Uitspraak
[appellante],
Stichting C.U.,
Gerechtshof Arnhem-Leeuwarden
In deze zaak, behandeld door het Gerechtshof Arnhem-Leeuwarden op 21 januari 2014, gaat het om een hoger beroep van een werkneemster die in eerste aanleg was ontslagen op staande voet. De werkneemster, aangeduid als [appellante], had in een eerdere procedure tegenbewijs moeten leveren tegen de voorshands bewezen geachte reden voor haar ontslag, namelijk diefstal. Het hof heeft het tussenarrest van 8 oktober 2013 overgenomen, waarin de werkneemster de gelegenheid kreeg om getuigen te horen. Op 4 december 2013 vond een getuigenverhoor plaats, waarbij zowel de werkneemster als een zorgcoördinator als getuigen optraden.

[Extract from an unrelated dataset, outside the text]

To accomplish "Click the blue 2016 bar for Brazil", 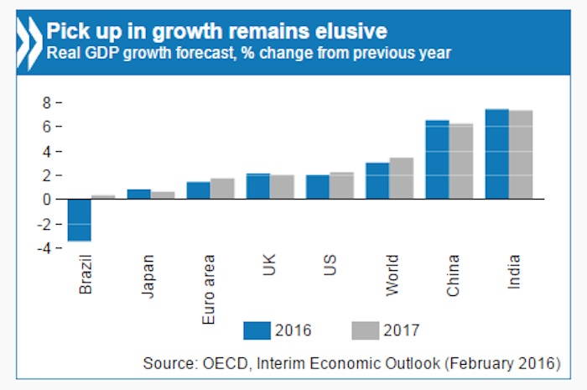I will pyautogui.click(x=80, y=220).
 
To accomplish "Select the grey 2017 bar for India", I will pyautogui.click(x=521, y=154).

De werkneemster verklaarde dat zij geen geld had gestolen en dat zij enkel verbandmiddelen uit een doos had gepakt om een bewoonster te helpen. De zorgcoördinator bevestigde dat hij het belangrijk vond dat verbandmiddelen op een handige plaats stonden, maar kon zich niet herinneren dat de verbanddoos op de door de werkneemster genoemde plek had gestaan. Het hof heeft de opnamen van het voorval bekeken en kwam tot de conclusie dat de werkneemster niet was geslaagd in het tegenbewijs. De beelden toonden geen bewijs dat zij de verbanddoos had opgepakt of iets op de tafel had gelegd.

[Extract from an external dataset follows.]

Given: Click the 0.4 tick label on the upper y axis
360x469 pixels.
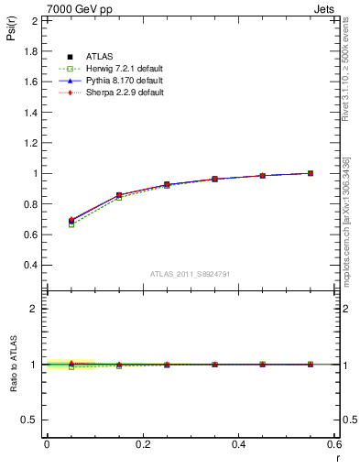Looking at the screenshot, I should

Het hof oordeelde dat de verklaring van de werkneemster niet geloofwaardig was en dat de beelden geen ruimte lieten voor haar lezing van de gebeurtenissen. Het hof bekrachtigde het vonnis van de kantonrechter en veroordeelde de werkneemster in de kosten van de procedure in hoger beroep. De uitspraak benadrukt het belang van bewijsvoering in arbeidsrechtelijke geschillen, vooral in gevallen van ontslag op staande voet.